Сын, мальчик, кажется, не приготовил уроки или выучил не то, что задали, — я уж не знаю, чем он провинился. Только я видела, что мать бросилась на него, а он побежал вокруг стола — у них в столовой был большой круглый стол, — и в руках у нее что-то тяжелое, она гонится за ним, в ярости у нее ходят желваки, а он убегает, кричит: «Дас ист генук, мутер!» «Хватит! Хватит!..» А она: «Я тебе покажу! я тебя научу!..» И еще, и еще…
Я как это увидела, на меня напал такой ужас, что я решила повеситься.
В моей комнате, на потолке, был огромный крюк. Я убежала к себе в комнату и боялась из нее выйти.
Я сидела и смотрела на этот крюк и думала: «Всё, — я больше не могу, я повешусь, и кончатся мои мучения…»
Но ко мне пришла эта моя знакомая, деревенская женщина, с которой мы вместе ехали. Она каждое воскресенье приходила ко мне в гости.
И я говорю ей:
— Я тебе должна сказать, — я больше не могу! Я хочу покончить с собой…
Она:
— Манечка, что такое?! Что вы говорите! Вы такая чу'дная, такая красивая… Манечка, не говорите так…
Она очень испугалась:
— Это грех, грех, не делайте этого!
Она встала передо мной на колени и всё говорила:
— Нельзя, нельзя! Ну, пожалуйста, не надо, Манечка! Не надо!..
Она так зудила, зудила, зудила, что я не повесилась.
Если б не она, я бы не остановилась, потому что я уже дошла до края.
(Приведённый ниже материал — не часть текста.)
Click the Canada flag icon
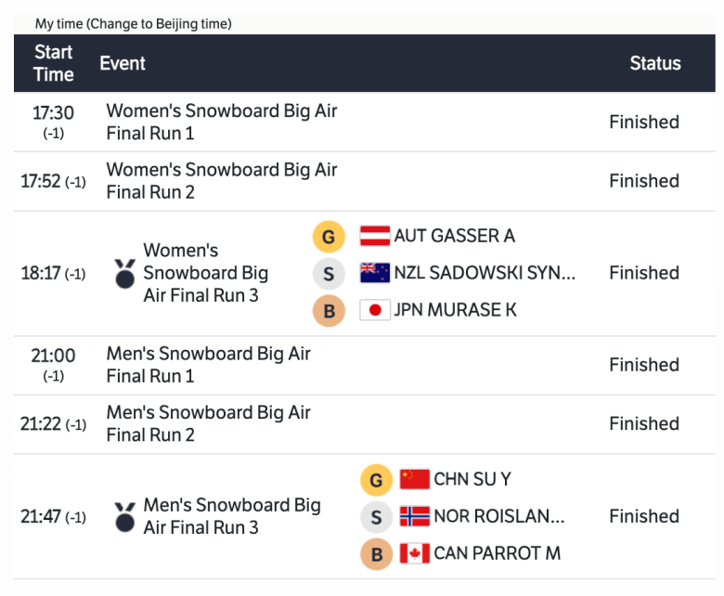The image size is (724, 596). tap(415, 553)
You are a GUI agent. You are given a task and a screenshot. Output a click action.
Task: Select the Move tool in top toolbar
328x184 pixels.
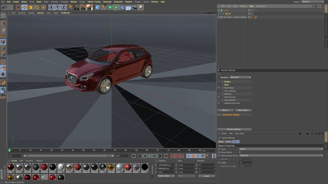coord(24,7)
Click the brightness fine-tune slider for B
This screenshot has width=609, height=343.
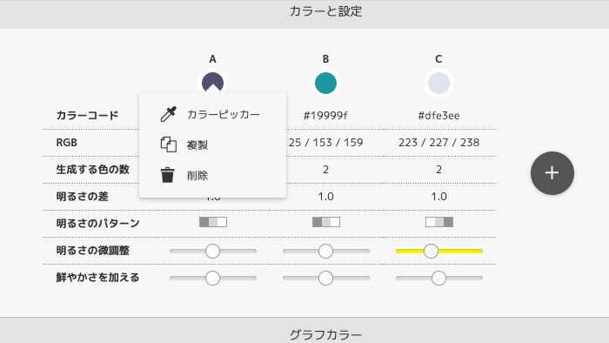pos(326,252)
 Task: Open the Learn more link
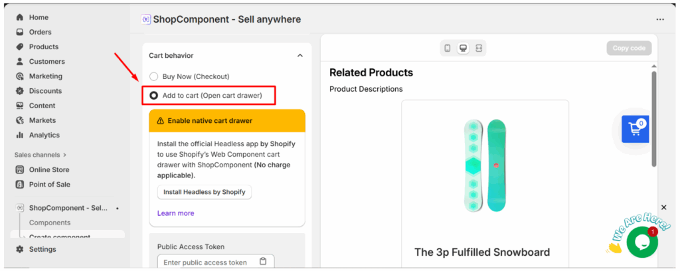point(176,213)
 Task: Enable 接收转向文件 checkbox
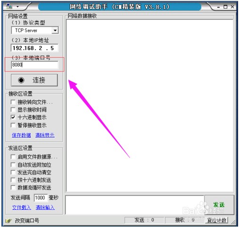[13, 102]
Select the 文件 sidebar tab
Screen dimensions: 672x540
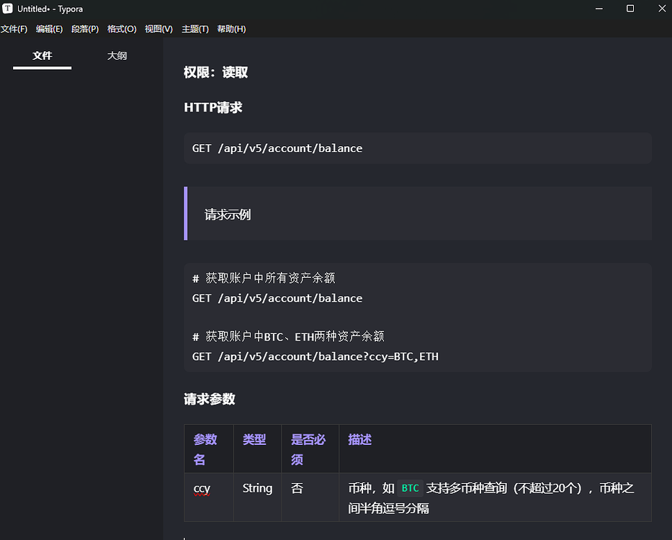(42, 55)
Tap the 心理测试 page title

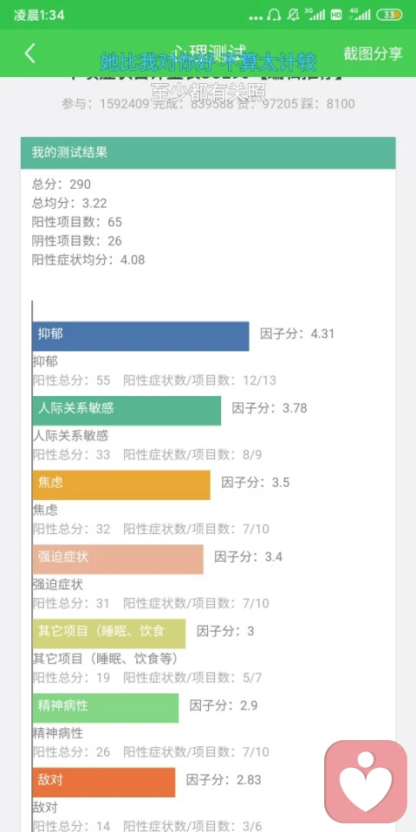pos(210,52)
Однажды я что-то делала по хозяйству и порезала себе палец. Я перевязала его, но пользоваться рукой уже так свободно не могла. А мне предстояло мыть в доме окна. Я говорю хозяйке:
— Мне очень больно, я не могу сейчас мыть окна.
Она зло посмотрела на меня, будто я была виновата в том, что порезала палец, и сказала:
— Ничего — вымоешь! И это и следующее…
И я сказала:
— Яволь[18].
Два раза в месяц, каждое второе воскресенье, нам разрешалось выйти из дома и гулять в городском парке, где очень красиво, дворцы, и всё прибрано.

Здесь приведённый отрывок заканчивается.